For the women I work with — whether they come to me for professional growth and visibility or for anxiety relief — there are many strategies available for managing high-functioning anxiety, including individual therapy and self care. The shift rarely happens at the level of strategy or mindset alone.

It happens at the subconscious level. Where the original decision was made that forward motion is how you stay safe. Where the body learned that rest has to be earned. Where something installed itself long ago that now runs on autopilot — even when you consciously know better.

High-achieving, detail-oriented women often experience high functioning anxiety symptoms, such as persistent worry, overthinking, and difficulty relaxing, despite outward success. Therapy can help address these symptoms, as well as challenges like fear of failure, building healthy self-confidence, and overcoming perfectionism. Setting strict boundaries, practicing self-compassion, and engaging in therapy are effective strategies for managing high-functioning anxiety. Practicing self-compassion can interrupt the brain’s threat mode and activate the care system, releasing calming hormones that build emotional resilience. Setting boundaries and learning to say no can protect your energy, reduce overwhelm, and create space for what truly matters.

To practice self care, it’s important to take regular breaks, use relaxation techniques, and engage in enjoyable activities. Mindfulness, meditation, and brief daily resets—like taking a two-minute pause to breathe—can help retrain your nervous system and reduce anxiety. Effective treatment for high-functioning anxiety helps maintain motivation while reducing suffering, often improving performance through better stress management.

Hypnotherapy doesn’t tell that part of you to calm down. It goes to where the pattern lives and updates it there. So the keeping-going becomes a choice rather than a compulsion. So the stillness stops feeling like falling.

So you can drive across the country, arrive in the dark, take a cold shower, eat chocolate in Pennsylvania — and actually feel the fullness of it all.

Even while you’re still healing. Even while you’re still building. Even on the hard days.

Especially on the hard days. 💙


Evidence-Based Therapies for Anxiety

When anxiety becomes a constant companion, it’s empowering to know that there are proven ways to find relief. Evidence-based therapies like Cognitive Behavioral Therapy (CBT) help you identify and challenge the anxious thoughts that fuel high functioning anxiety. For many high achieving women, CBT offers practical tools to break the cycle of excessive worry and perfectionism. Acceptance and Commitment Therapy (ACT) takes a different approach, inviting you to stay present with uncomfortable feelings instead of fighting them—helping you build emotional balance and resilience in daily life.

Other therapies, such as Eye Movement Desensitization and Reprocessing (EMDR), can address past experiences that may be quietly driving your current anxiety levels. Working with a licensed clinical social worker or another mental health professional means you can create a plan tailored to your unique needs—whether that’s learning to set healthy boundaries, practicing self compassion, or simply finding space to breathe. These evidence based therapies aren’t about “fixing” you; they’re about giving you the support and strategies you need to manage anxiety symptoms, nurture your well being, and reclaim a sense of choice in how you move through the world. For achieving women juggling so much, this kind of meaningful support can make all the difference.

If This Resonates

You don’t have to have it all figured out before you reach out.
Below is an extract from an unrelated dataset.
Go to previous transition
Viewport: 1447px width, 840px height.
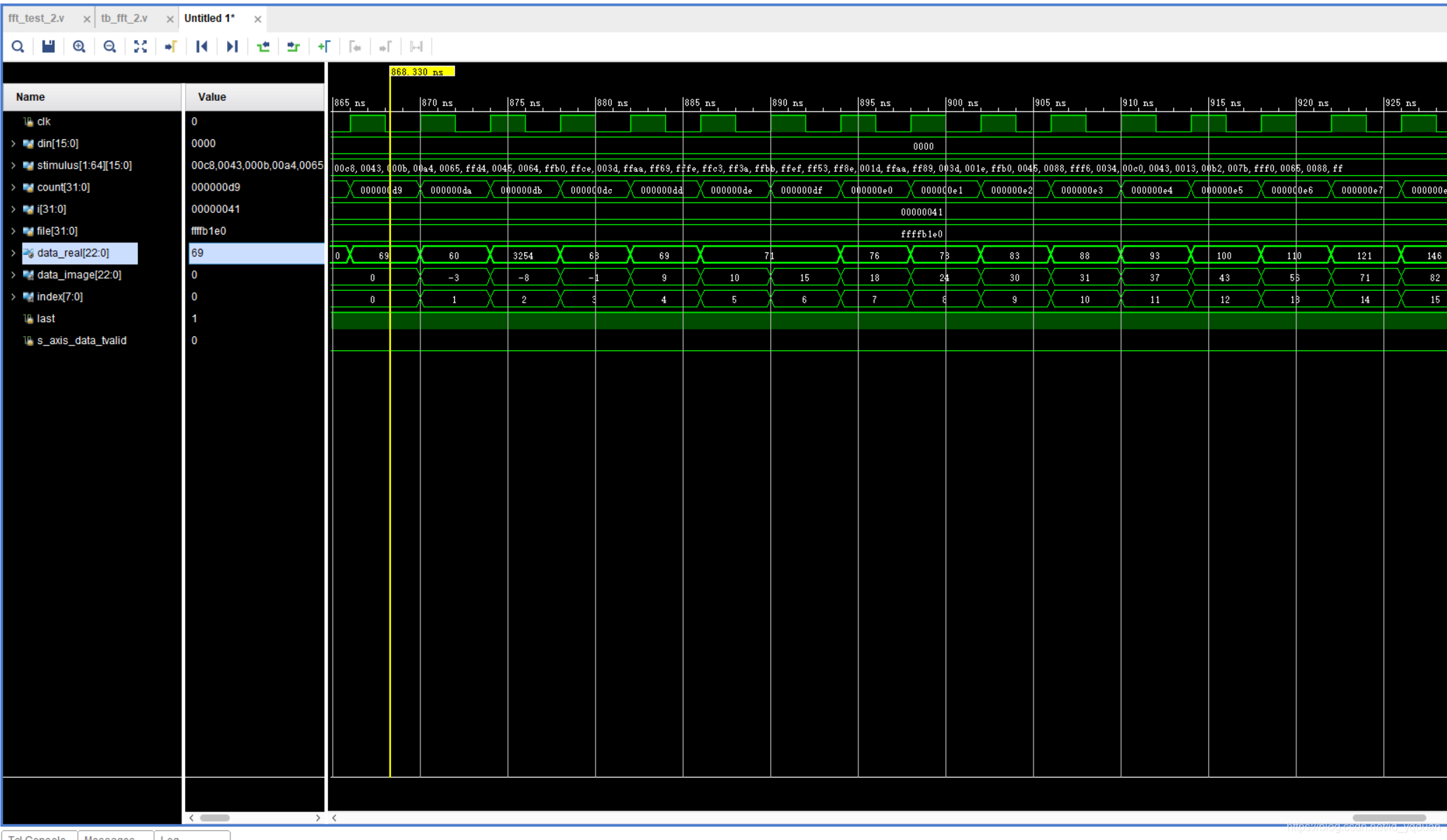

That’s actually the whole point.

If you’re a high-achieving woman who keeps going — even when you’re exhausted, even when life won’t cooperate, even when the electricity is off — and you’re ready for the keeping-going to feel a little lighter:

Book a free Stop Playing Small Strategy Session — it’s a real 45-minute session, not a discovery call. You’ll leave already feeling different.


Jennifer Dettloff-Carter is a Board-Certified Clinical Hypnotherapist (CCHt) and Visibility Mindset Coach at Healing You Hypnotherapy in San Diego. She helps ambitious professional women stop playing small — even while they’re still healing.